U.S. CFOs indicated that in the next 12 months, they expect the largest increases in the areas of net earnings and revenue and E.U. CFOs anticipate smaller increases in capital spending in addition to revenue. While EU CFOs are expecting healthcare costs to increase less than one percentage point, U.S. CFOs are expecting a nine point increase on average. However, this represents a 20 percent decline in the expected increase in health care costs from the previous quarter (from 10.9 to 8.74).
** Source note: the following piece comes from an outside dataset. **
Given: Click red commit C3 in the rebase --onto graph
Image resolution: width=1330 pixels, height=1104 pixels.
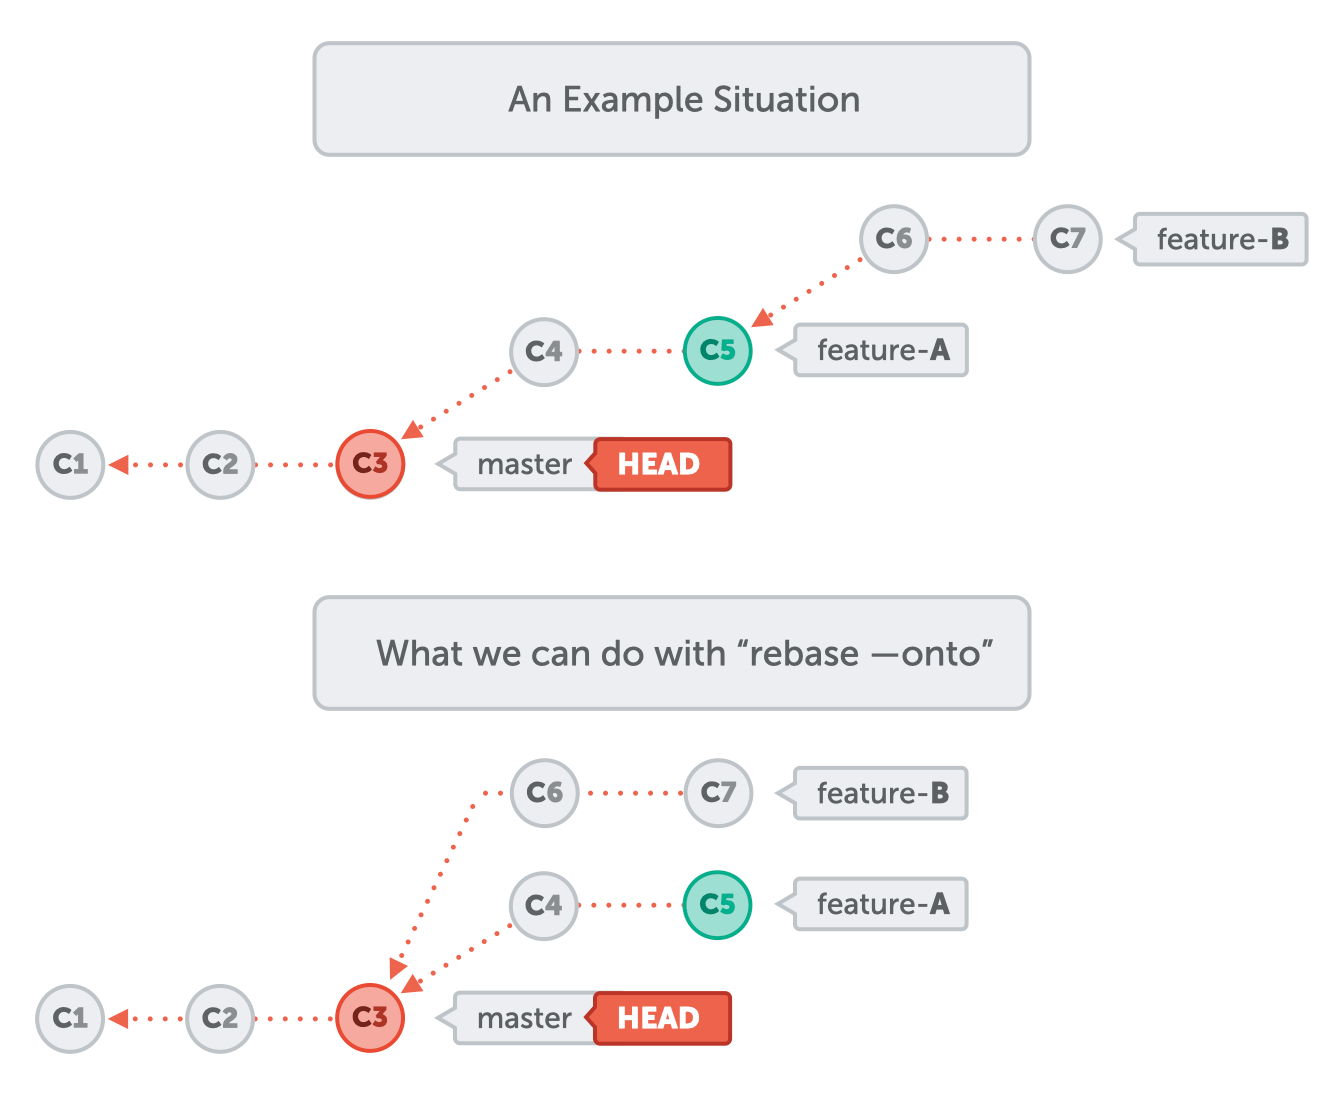Looking at the screenshot, I should pos(370,1018).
Wage levels and employment for CFOs demonstrated overall stability and even increase this quarter. This quarter, 67 percent of E.U. CFOs stated that the levels they are paying are about the same as the levels they paid this time last year, while this same percent of U.S. CFOs said the wage levels they are paying are on the rise. Nearly twice the percentage of U.S. CFOs (63 percent) plan to hire employees within the next six months compared with EU CFOs (33 percent) who are hiring.

Those CFOs that plan to employ more individuals are most commonly seeking mid-career professionals, experienced and skilled technical workers and entry-level university graduates.  Despite marginal progress in hiring, when asked the timeframe they anticipate their economy would reach full employment, the majority of CFOs said they see this as a long-term goal: 55 percent of U.S. CFOs and 47 percent of EU CFOs project that full employment would not occur until 2016 or beyond.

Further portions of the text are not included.